Wasn't activating the boots of speed a standard action in 3.0? The extra action on this round goes to activating the item, so two spells are not yet possible.


----------



## Isida Kep'Tukari (May 28, 2004)

Zerth is correct.


----------



## silentspace (May 28, 2004)

Invelion will use his standard action to cast Magic Missile, as before then!

How do Boots of Speed work?  Do you choose when you activate it how long you want it to last?  Or can you decide on a round-by-round basis?


----------



## Isida Kep'Tukari (May 28, 2004)

Round by round.  But it takes a standard action to activate it each time, even if it takes a free action to dismiss.  

Jarval, I'm just going to have to guess on the stats for the pseudonatural hell-hound, as I don't have time to look them up.  I will need the stats for your summoned creatures in the future.


----------



## silentspace (May 29, 2004)

Let me see if I understand...if you have to activate it each round, then the only real benefit is the AC and the Jump bonus, right?

In a round that you activate Boots of Speed:
Standard action to activate - gain partial action, and have a move action left

So you have a move action and a partial action left, the same as if you had not activated the boots, except that if you use the boots you can't do a full-round action, right?


----------



## Isida Kep'Tukari (May 29, 2004)

Yes, that's correct.  If you activate the boots you could cast a spell and move (partial and ME).  Though you can leave the boots in effect for longer and get the whole two-spells-in-a-round thing, as normal.


----------



## Jarval (May 29, 2004)

Isida Kep'Tukari said:
			
		

> Jarval, I'm just going to have to guess on the stats for the pseudonatural hell-hound, as I don't have time to look them up.  I will need the stats for your summoned creatures in the future.



No problem at all, I'll work up a list of creatures (with the pseudonatural template applied) that Mourn's likely to summon, and post it over the next day or two.  I'll put up the pseudonatural template as well, just in case you need it.


----------



## Jarval (May 31, 2004)

Due to some time consuming RL issues with my university study and having a job landed on me, I'm going to be away from EN World until the 12th of June.  I'm sorry for any problems this might cause :\


----------



## Erekose13 (Jun 3, 2004)

Q. re the recent death in the party.  Quickly checking over the list of characters in the rogues gallery I found that Douane was Doran's player.  I believe that Douane is no longer with us.  I wanted to ask from a metagaming point of view is our DM trying to off an NPC that is no longer needed?  In which case we can pray for his body and give him a good funeral.  Or should we put a lot of effort into getting him raised?(finding the 5000gp for Rappai to use as the material component for Raise Dead.)


----------



## Lichtenhart (Jun 3, 2004)

I think it's a deliberate homicide, and I'd opt for the good funeral, unless you feel we should raise him (and then I guess he'll probably be too shaken to go on with us.)


----------



## Zerth (Jun 3, 2004)

First Tholon, now Doran.
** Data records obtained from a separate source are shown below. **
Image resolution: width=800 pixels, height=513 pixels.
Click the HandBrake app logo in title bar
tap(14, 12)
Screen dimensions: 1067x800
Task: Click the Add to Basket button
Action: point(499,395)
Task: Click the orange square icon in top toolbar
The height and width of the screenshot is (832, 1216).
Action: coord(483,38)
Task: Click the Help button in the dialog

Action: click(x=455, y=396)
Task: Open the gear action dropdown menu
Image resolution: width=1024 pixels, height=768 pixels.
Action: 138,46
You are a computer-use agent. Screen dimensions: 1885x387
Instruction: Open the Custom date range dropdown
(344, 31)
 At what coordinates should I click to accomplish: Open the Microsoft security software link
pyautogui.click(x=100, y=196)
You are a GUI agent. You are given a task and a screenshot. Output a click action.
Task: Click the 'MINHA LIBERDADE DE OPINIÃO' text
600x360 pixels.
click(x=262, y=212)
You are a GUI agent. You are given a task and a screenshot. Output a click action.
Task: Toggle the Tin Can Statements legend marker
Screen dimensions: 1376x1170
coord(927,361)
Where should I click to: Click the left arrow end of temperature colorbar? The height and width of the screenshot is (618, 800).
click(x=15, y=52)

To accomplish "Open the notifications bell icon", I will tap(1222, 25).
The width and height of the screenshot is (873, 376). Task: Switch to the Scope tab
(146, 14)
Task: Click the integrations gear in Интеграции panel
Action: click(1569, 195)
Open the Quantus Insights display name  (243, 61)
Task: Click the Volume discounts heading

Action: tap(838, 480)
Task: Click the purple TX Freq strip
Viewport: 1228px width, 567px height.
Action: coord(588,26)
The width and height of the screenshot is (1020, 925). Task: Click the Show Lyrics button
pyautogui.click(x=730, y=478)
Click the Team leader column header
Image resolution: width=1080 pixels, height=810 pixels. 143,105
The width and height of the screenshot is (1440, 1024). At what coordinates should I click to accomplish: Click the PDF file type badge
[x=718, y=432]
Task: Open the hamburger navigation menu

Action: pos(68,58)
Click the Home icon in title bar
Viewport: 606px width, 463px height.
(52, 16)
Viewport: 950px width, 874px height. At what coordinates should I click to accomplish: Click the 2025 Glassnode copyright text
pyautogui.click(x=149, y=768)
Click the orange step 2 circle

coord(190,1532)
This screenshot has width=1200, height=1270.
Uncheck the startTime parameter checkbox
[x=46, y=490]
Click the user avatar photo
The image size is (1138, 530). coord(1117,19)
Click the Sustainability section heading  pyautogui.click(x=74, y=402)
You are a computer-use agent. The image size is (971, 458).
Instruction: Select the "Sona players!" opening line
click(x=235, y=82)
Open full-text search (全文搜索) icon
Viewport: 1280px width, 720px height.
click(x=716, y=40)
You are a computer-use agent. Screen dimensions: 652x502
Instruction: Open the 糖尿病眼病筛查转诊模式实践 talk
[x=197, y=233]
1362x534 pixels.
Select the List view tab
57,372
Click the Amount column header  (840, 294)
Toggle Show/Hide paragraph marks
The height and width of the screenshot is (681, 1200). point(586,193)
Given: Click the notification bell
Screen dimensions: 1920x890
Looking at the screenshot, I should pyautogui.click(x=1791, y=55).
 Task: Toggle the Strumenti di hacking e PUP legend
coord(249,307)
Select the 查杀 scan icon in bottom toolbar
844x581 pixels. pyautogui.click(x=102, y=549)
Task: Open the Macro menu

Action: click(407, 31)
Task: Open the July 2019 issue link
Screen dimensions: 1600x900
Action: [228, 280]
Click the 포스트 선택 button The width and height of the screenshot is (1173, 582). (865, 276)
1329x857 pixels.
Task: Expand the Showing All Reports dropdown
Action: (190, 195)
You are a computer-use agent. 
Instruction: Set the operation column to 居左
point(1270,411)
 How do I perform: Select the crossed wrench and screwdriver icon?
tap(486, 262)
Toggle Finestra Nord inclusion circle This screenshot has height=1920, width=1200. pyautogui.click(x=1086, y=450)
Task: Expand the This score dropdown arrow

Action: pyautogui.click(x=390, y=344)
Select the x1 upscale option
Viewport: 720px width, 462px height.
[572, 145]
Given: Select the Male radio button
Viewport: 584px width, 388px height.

And what will happen to the poor, poor Erik...?


----------



## Isida Kep'Tukari (Jun 4, 2004)

Yeah, I'm metagaming to get rid of the dead-weight NPCs.  If you end up doing the ritual, you will find that Doran does not want to come back from the dead... and you can keep that 500gp diamond you acquire.  As for Erik, I have some plans for him...


----------



## Keia (Jun 4, 2004)

Isida Kep'Tukari said:
			
		

> As for Erik, I have some plans for him...




Is that evil GM "muah, hah, hah's" I hear?  

Keia


----------



## Lichtenhart (Jun 11, 2004)

I would like to invite you to my chatroom on Psionics.net, a friendly place where we can hang out, talk about our games, and everything else.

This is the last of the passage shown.